North West Wales

Groeslon bat bridge cost is still an issue

Lesser horseshoe bat
Image caption The bats cross the main road to reach feeding sites

A debate about the cost of building a "bat bridge" is going strong nine months after it was opened on the A487 by-pass at Groeslon in Gwynedd.

Naturalists say the £50,000 bridge is essential to the survival of the lesser horseshoe bat.

But local resident Elwyn Jones Griffith said the true cost was much higher and was a waste of resources.

Building the bridge was a legal requirement, according to the Welsh Assembly Government.

Mr Jones Griffith said he had delved deeper into the matter and discovered the true cost of the bat bridge was over £500,000 if costs such as fencing, hedging, lights and expert monitoring were taken into consideration.

He told BBC Radio Cymru's Taro'r Post programme that he felt "nature can look after itself" and the bridge is a waste of money.

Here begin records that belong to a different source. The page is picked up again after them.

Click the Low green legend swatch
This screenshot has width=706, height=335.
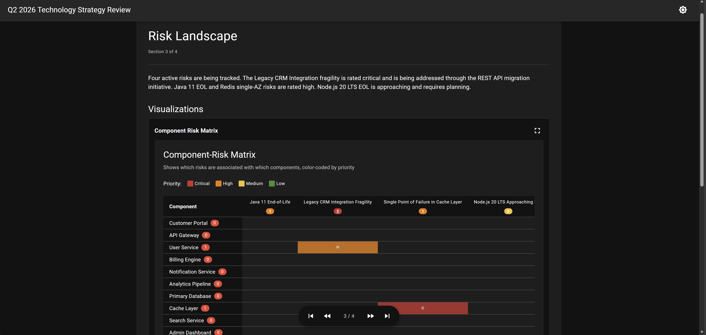click(x=272, y=184)
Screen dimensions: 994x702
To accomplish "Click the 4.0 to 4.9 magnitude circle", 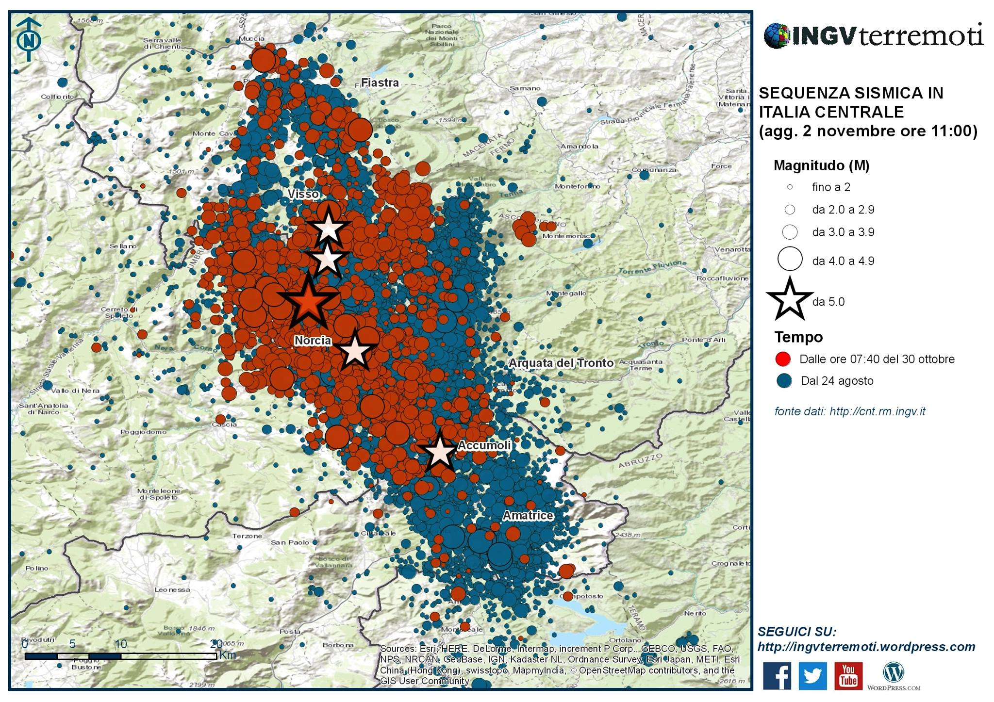I will point(790,259).
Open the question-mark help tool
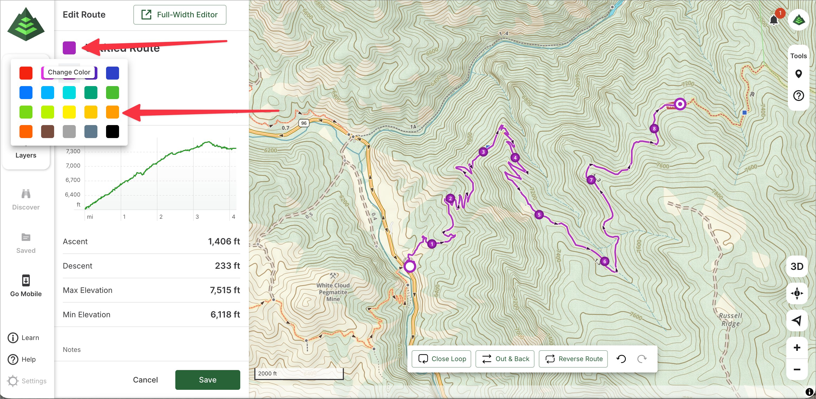The width and height of the screenshot is (816, 399). [798, 95]
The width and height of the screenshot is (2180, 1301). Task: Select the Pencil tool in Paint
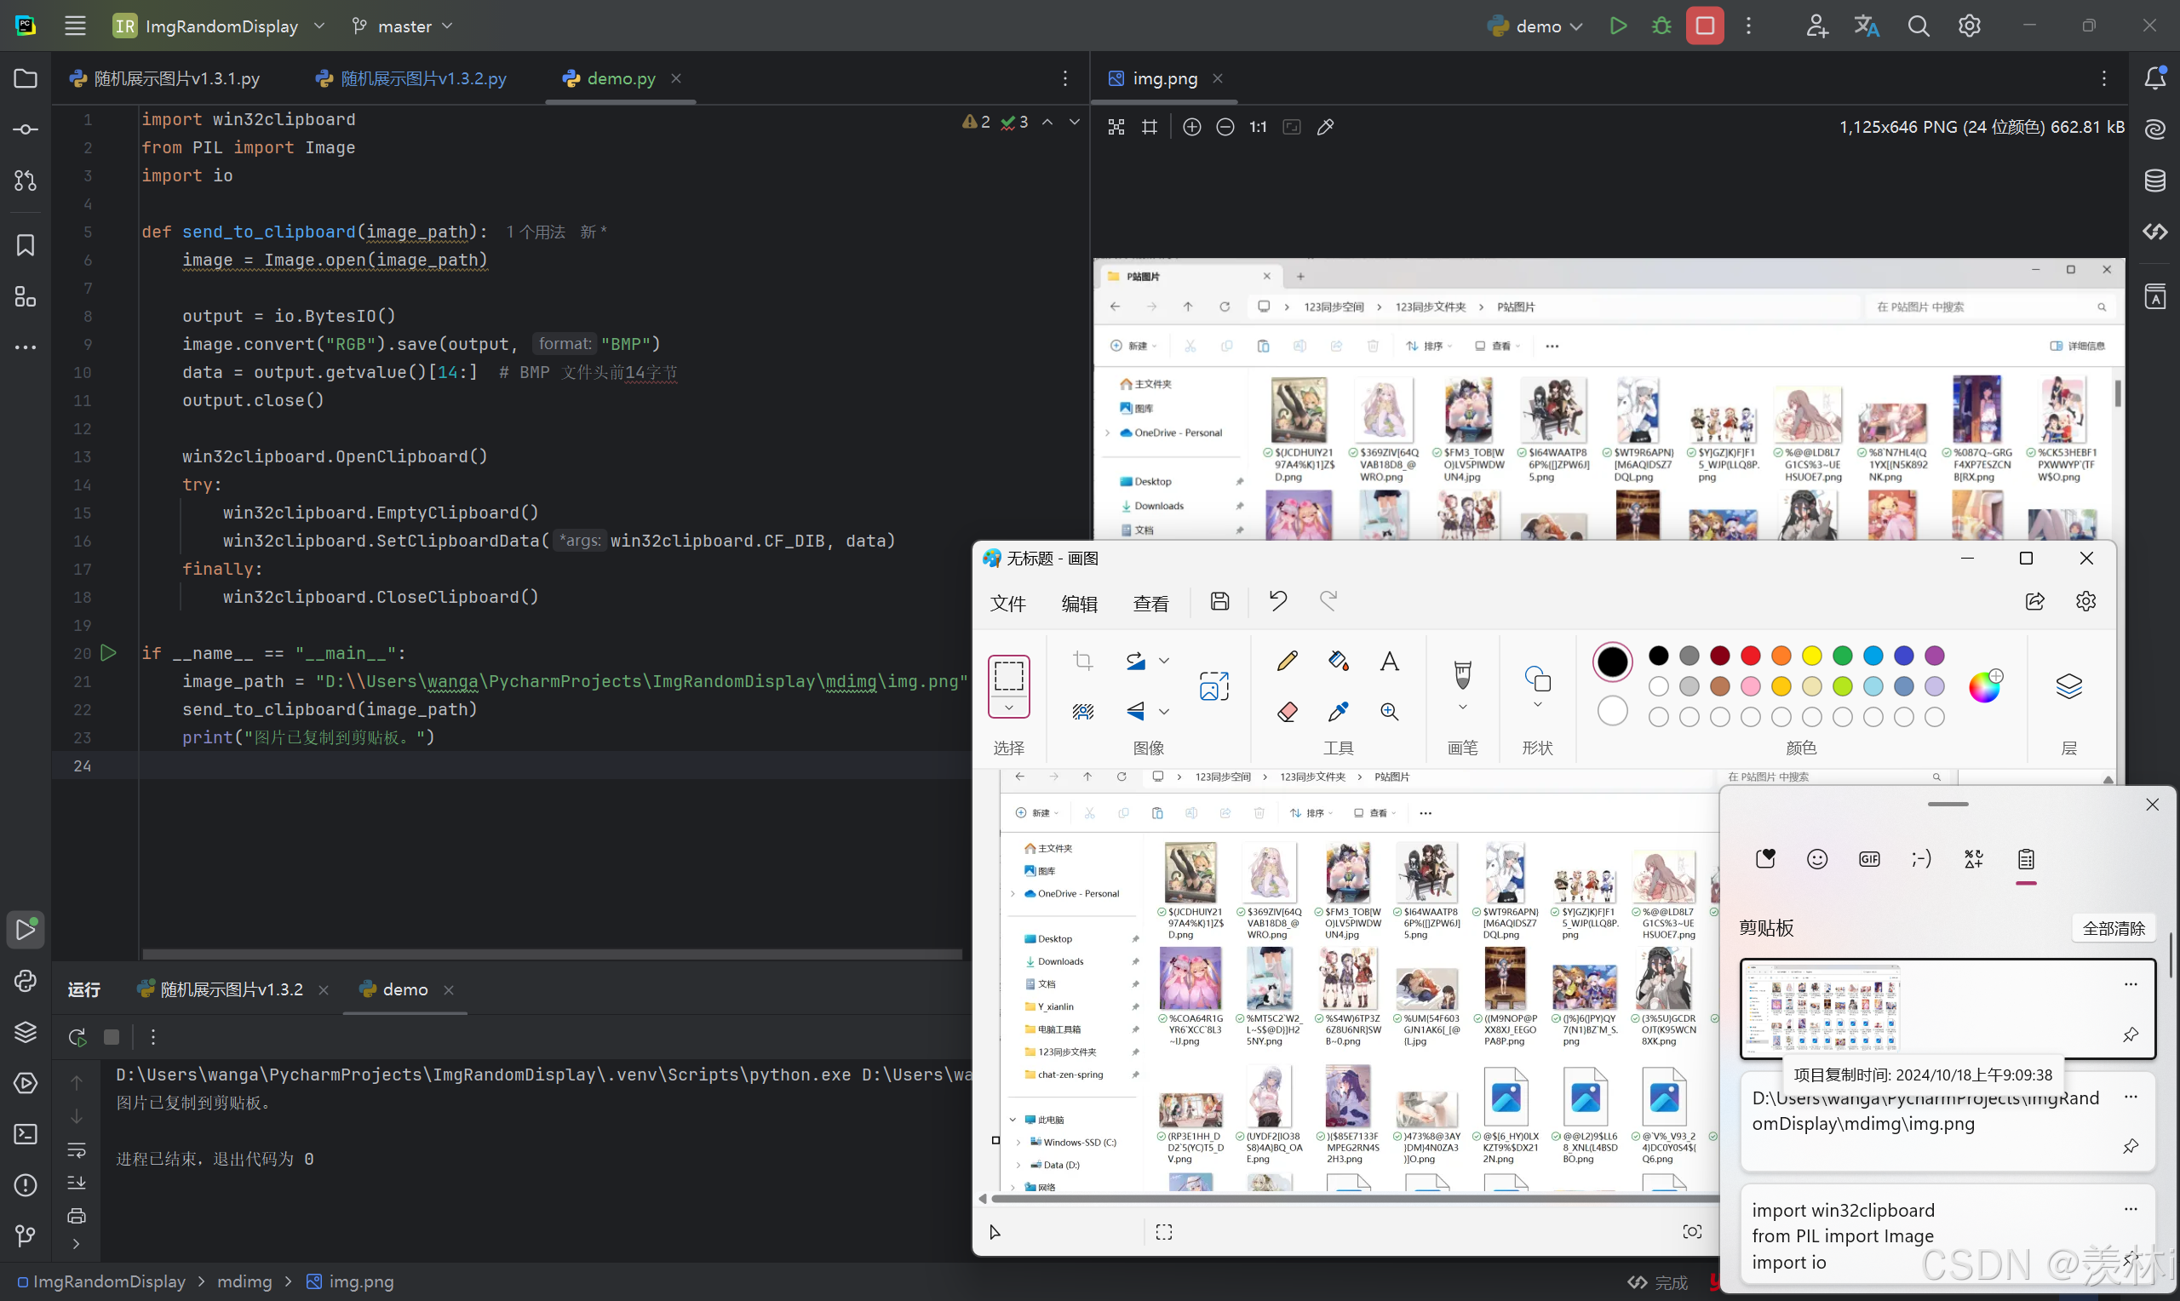[1287, 661]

He said bats could reproduce to replace any killed while flying low across the road.

The figure of 64 bat deaths since the by-pass was opened in 2001 was not enough justification for spending so much money, he added.

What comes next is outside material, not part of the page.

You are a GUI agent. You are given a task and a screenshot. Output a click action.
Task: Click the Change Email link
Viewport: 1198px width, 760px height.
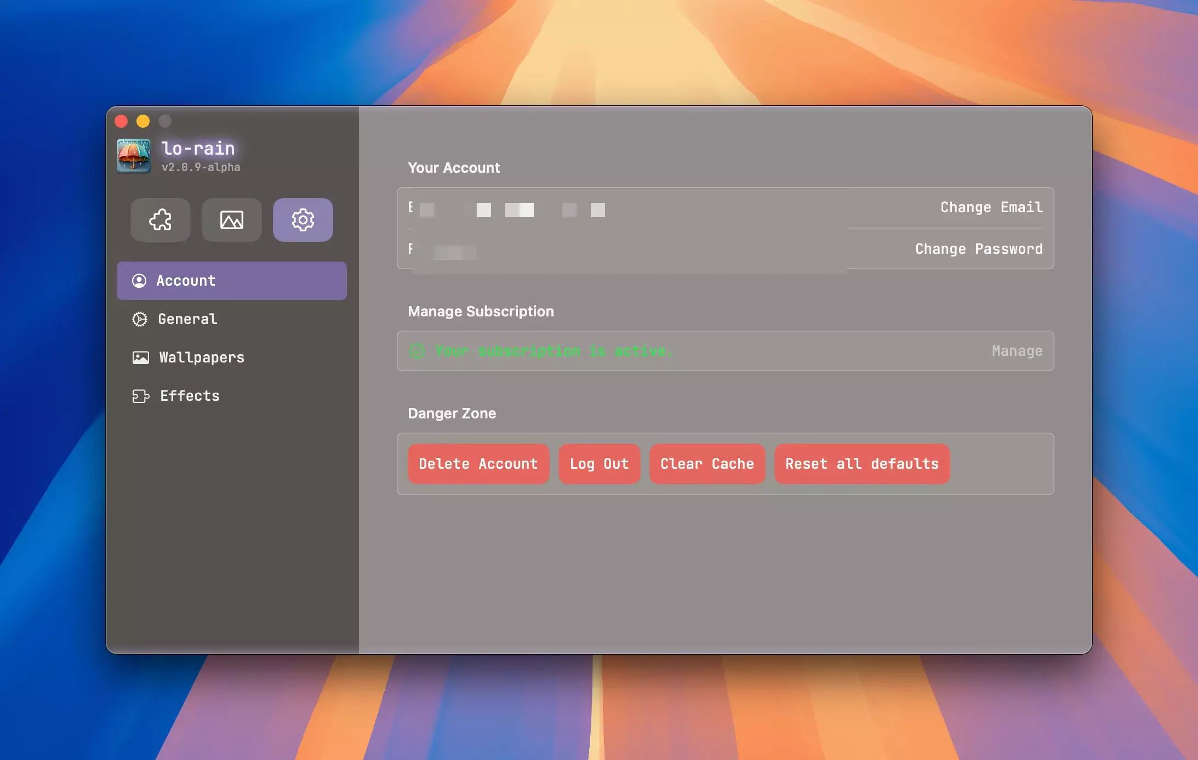pyautogui.click(x=991, y=207)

Naturalist Twm Elias said however that the cost "may sound a lot" but figures often increased when factors such as administration costs were taken into account.

"There are costs with the bridge and the fences etc, and the experts who monitored the area, because there was a need to work out the flight paths of the creatures, and then a need to work out a way to help them cross," he said.

Knocked down

The lesser horseshoe bats often travelled through quite dense trees and hedges while feeding, and did not fly higher than about a metre above any structures, he added.

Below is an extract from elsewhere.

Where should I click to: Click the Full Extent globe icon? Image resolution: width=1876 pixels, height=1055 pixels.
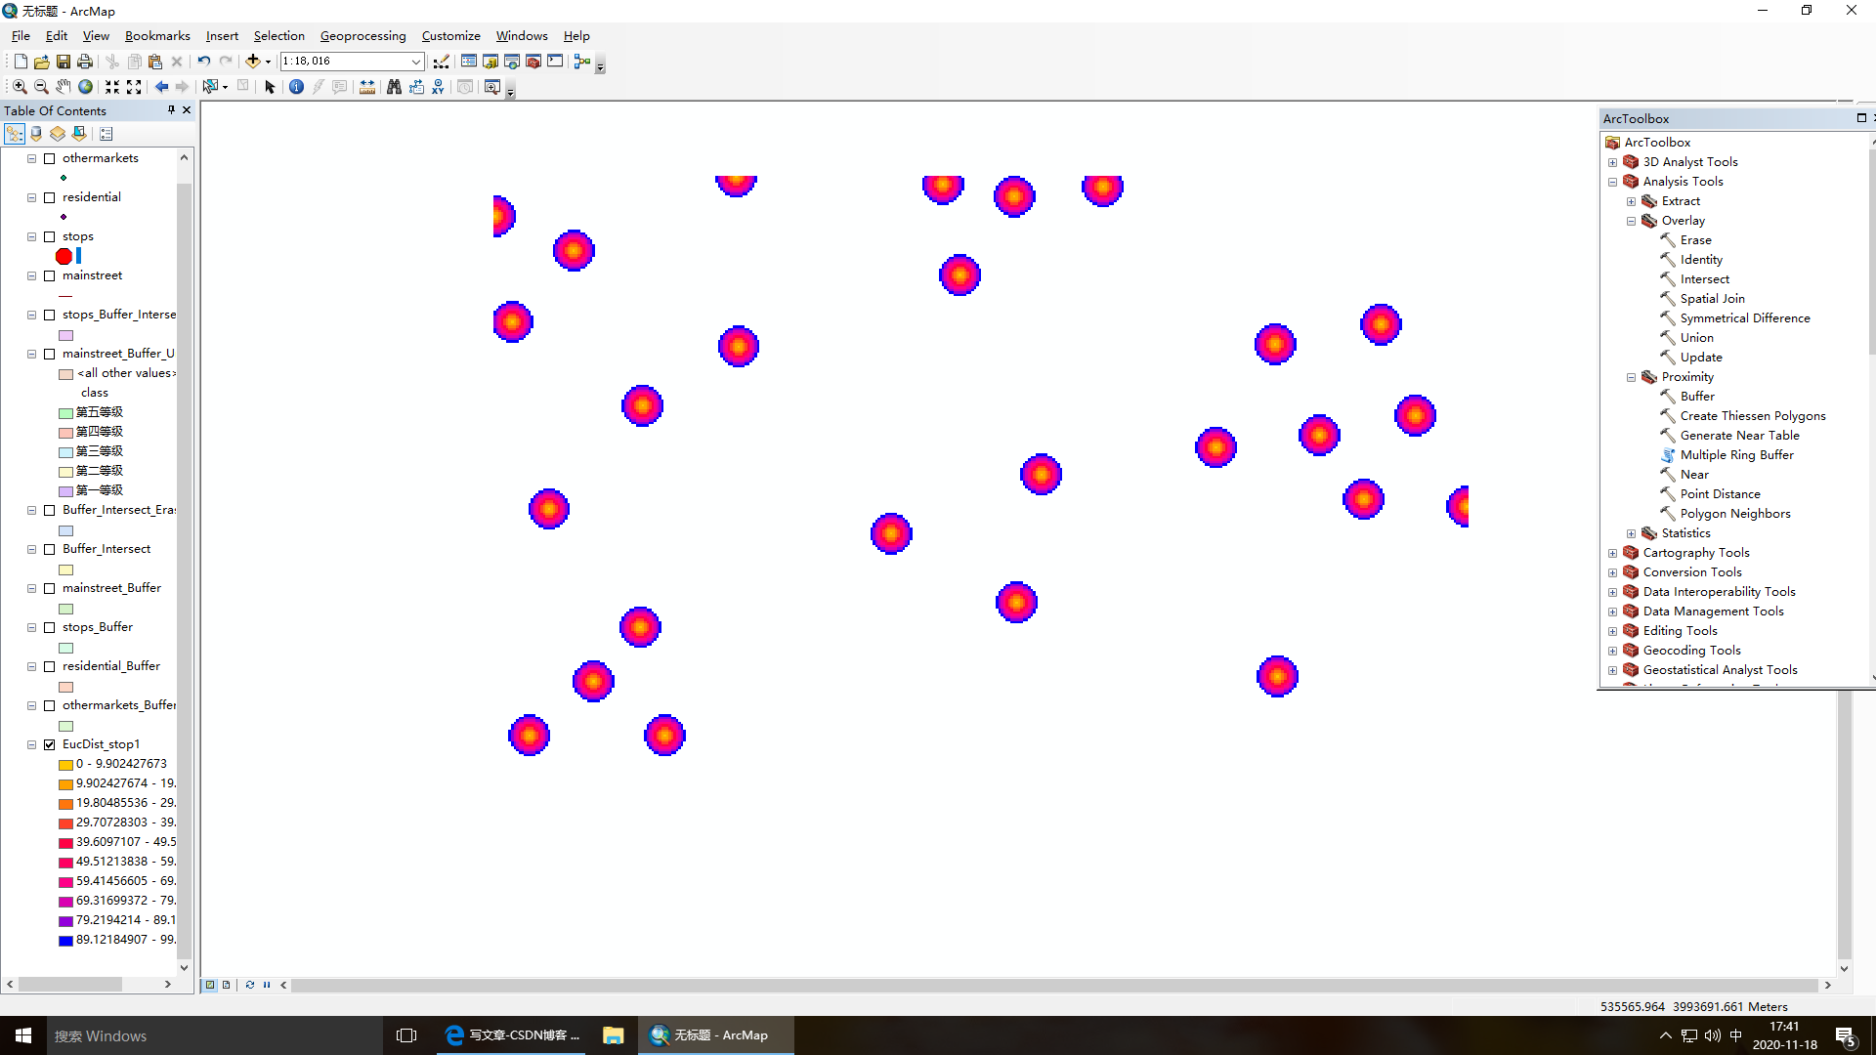[x=86, y=87]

This meant that to cross a new road, where the overhead canopy of trees was unavailable, they often dropped down and flew about a metre to a metre-and-a-half above the carriageway, leading them to be knocked down by cars and lorries.

In a statement Gwynedd council said the road was within the Glynllifon special area of conservation because it was home to a number of rare species, including the lesser horseshoe bat.

The bridge is a bid to lessen the impact of the road development on the bat population, it added.

A Welsh Assembly Government spokesperson said the the assembly government is "fully committed" to the protection and enhancement of internationally and locally protected species.

"The provision of the bat bridge is part of mitigation measures to be provided because of the A487 Llanwnda to south of Llanllyfni scheme's impact on the Glynllifon special area of conservation lesser horseshoe bat colony, which covers much of the area and crosses the trunk road," the spokesperson added.